These DSC thermograms confirmed that there is no free water in the humidified PPDSA films, up to 75% RH. The binding strengths of the water molecules in humidified PPDSA can be divided into two regions. Based on these results, it is possible that PPDSA may have an electro-osmotic drag coefficient less than 1 between 15 to 75% RH, combined with high proton conductivity.

The Presence of Frozen-in Free Volume in PPDSA

Lambda is in PPDSA about two higher than in Nafion 117 between 15 and 75% RH. These absorbed water molecules (λ˜8.5) were tightly bound in the polymer (no endotherm showing weakly bound or free water) based on the DSC results. In this section, possible reasons for the high water retention of PPDSA will be discussed.

In the first part, macroscopic studies using the dimensional and weight changes of films at different humidities will be discussed. The second part will cover the microscopic studies using the X-ray data and a packing model study.

Macroscopic Studies

Dimensional Changes of PPDSA Film at Different Humidities

Membrane dimension stability is a very important part of a robust design for a fuel cell. Because the membrane-electrode assembly (MEA) is put in a sandwich structure of two gas diffusion layers and bipolar plates, fuel cell membranes must have dimensional stability under a variety of conditions (e.g. high temperature and high humidity).

PPSA made earlier in our lab had a lamellar structure in the solid state, and the homopolymer had a large expansion in thickness (at 75% RH and room temperature, 80% increase in thickness direction, and 5 and 6% increase in other directions compared to the dimensions at 15% RH). The unique solid state structure was deduced from its anisotropic expansion.

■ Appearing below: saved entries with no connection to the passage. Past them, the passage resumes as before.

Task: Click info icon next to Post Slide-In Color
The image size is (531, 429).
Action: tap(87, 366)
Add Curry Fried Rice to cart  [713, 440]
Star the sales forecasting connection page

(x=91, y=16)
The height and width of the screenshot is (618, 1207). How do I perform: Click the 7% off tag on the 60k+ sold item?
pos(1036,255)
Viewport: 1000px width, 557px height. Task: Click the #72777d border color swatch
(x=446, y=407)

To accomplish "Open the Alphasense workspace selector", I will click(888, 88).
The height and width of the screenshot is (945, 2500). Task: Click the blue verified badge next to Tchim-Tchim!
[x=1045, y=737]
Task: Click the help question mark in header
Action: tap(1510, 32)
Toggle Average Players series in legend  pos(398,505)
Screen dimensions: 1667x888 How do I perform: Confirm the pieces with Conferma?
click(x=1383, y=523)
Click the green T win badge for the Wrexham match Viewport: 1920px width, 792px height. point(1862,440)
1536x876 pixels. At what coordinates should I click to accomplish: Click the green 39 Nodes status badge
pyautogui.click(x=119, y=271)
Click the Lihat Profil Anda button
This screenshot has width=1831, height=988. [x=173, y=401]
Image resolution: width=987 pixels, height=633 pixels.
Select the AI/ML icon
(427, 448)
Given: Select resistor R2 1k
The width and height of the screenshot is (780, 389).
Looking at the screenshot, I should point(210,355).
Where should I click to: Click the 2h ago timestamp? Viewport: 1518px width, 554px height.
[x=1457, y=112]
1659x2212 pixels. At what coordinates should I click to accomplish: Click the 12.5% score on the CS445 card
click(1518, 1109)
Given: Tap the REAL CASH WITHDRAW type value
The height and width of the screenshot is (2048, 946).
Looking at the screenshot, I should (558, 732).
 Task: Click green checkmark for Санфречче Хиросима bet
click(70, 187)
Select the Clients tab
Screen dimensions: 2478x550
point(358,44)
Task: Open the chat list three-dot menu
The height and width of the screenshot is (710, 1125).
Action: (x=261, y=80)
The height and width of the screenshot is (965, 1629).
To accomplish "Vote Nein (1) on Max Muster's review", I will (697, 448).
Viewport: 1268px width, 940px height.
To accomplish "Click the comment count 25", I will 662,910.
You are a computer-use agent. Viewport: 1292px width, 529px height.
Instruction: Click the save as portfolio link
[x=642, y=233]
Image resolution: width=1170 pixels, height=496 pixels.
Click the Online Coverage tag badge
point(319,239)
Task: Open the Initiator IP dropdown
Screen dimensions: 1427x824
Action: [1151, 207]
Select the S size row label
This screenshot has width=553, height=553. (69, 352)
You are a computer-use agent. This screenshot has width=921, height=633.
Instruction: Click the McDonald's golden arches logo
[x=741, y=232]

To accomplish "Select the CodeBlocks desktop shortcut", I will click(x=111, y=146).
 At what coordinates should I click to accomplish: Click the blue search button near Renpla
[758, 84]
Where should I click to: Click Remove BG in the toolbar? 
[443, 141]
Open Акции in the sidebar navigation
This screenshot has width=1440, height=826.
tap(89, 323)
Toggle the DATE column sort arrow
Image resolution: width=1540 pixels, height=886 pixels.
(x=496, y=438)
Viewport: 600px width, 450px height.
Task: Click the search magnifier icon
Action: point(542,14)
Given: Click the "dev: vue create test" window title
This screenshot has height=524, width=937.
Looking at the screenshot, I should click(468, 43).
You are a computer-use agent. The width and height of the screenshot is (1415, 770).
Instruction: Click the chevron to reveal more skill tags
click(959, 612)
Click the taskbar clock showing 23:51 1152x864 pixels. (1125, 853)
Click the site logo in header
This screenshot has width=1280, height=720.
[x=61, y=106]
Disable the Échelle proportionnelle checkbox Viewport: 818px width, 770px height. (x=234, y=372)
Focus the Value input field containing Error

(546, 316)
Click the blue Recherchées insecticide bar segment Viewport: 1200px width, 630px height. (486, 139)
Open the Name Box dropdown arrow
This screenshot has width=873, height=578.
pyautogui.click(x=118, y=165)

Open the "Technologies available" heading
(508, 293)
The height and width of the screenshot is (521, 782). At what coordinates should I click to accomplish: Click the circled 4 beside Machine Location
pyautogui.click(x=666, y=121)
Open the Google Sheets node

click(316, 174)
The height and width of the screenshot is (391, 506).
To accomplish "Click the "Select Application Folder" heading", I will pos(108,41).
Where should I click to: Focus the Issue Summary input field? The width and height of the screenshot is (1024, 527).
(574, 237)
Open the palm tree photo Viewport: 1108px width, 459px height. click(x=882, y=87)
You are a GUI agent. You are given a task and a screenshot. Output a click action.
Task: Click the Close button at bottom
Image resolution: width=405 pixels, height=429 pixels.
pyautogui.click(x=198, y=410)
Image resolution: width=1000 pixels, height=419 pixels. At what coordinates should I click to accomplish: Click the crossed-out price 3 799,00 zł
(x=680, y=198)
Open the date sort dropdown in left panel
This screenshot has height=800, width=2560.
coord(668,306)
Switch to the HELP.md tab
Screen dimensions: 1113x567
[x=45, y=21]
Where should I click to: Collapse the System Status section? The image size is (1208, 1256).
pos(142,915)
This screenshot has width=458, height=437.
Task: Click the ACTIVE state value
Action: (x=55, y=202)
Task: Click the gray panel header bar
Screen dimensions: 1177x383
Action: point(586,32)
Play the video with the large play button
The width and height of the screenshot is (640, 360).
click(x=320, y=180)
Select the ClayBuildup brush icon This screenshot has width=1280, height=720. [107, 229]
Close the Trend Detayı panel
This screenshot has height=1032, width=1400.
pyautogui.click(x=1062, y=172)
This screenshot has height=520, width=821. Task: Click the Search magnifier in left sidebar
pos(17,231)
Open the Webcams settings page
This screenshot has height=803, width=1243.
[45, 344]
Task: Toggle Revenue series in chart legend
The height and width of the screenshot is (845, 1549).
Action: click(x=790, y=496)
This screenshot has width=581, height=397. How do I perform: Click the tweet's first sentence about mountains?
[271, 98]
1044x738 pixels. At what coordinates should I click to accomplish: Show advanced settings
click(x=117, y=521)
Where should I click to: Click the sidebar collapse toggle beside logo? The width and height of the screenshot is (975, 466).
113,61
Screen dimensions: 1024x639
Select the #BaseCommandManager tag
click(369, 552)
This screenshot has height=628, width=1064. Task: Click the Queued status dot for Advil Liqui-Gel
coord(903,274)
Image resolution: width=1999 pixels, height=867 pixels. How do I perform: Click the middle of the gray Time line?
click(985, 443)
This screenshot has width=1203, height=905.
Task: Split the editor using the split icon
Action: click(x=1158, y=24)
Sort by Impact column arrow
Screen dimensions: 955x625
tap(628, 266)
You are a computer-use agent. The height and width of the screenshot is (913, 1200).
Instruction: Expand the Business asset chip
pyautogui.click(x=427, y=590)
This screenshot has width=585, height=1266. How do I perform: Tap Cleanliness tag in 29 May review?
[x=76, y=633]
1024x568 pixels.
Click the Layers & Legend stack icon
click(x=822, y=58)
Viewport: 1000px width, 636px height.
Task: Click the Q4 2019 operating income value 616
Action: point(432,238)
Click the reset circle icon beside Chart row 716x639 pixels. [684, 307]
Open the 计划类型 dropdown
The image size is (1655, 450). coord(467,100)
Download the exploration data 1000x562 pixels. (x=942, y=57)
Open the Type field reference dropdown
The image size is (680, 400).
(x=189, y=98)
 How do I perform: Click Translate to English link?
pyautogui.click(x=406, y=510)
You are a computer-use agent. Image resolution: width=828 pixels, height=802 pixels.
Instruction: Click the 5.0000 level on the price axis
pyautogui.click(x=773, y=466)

However, PPDSA expands almost isotropically. At 75% RH, the expansion was 23% in the X direction, 28% in the Y direction and 30% in the Z direction compared to the dimensions at 0% RH. To study the dimensional changes, these individual experimental data points at a specific humidity were normalized to the dried film dimensions at 15% RH; they are listed in Table 11.

	TABLE 11
	Measure before humidification	Measure after humidification
Dimension	15% RH	35% RH	50% RH	75% RH	15% RH	35% RH	50% RH	75% RH
X direction	1.80	2.22	2.17	1.78	2.08	2.58	2.55	2.19
(mm)
Y direction	2.47	2.65	2.34	3.17	2.80	3.08	2.90	4.07
(mm)
Z direction	397	404	378	427	423	443	430	554
(um)
Volume	1.77	2.37	1.91	2.41	2.46	3.52	3.17	4.94
(cc)	E−03	E−03	E−03	E−03	E−03	E−03	E−03	E−03
b)
			Normalized volume of
	Volume of film (cc)		film (cc)
	Relative		before	after	Normalization	before	after
	humidity	λ	equilibrium	equilibrium	factor	equilibrium	equilibrium
	0% RH	1.2	1.77E−03	1.77E−03		1.77E−03	1.77E−03
	15% RH	4.3	1.77E−03	2.46E−03		1.77E−03	2.46E−03
	35% RH	5.3	2.37E−03	3.52E−03		1.77E−03	2.62E−03
	50% RH	6.5	1.91E−03	3.17E−03		1.77E−03	2.93E−03
	75% RH	8.5	2.41E−03	4.94E−03		1.77E−03	3.62E−03
	Dimensional changes of PPDSA (lot 2) at different humidities. a) Original data, b) data normalized to the dimensions of the dried film for 15% RH, The X and Y directions are perpendicular and parallel to the casting direction, respectively. The Z direction is the thickness direction.

Microscopic Studies

Analysis of X-Ray Diffractogram of PPDSA

The determination of the solid state structure of PPDSA at different humidities is needed to better understand the water retention properties of PPDSA. Other sulfonated rigid rod poly(p-phenylene)s have such properties. But, this reference did not show WAXD data at different relative humidities; the environmental humidity was not controlled during the WAXD experiments. The PVC sealing method ensured that the samples were kept at controlled humidities, and reasonable spectra were obtained.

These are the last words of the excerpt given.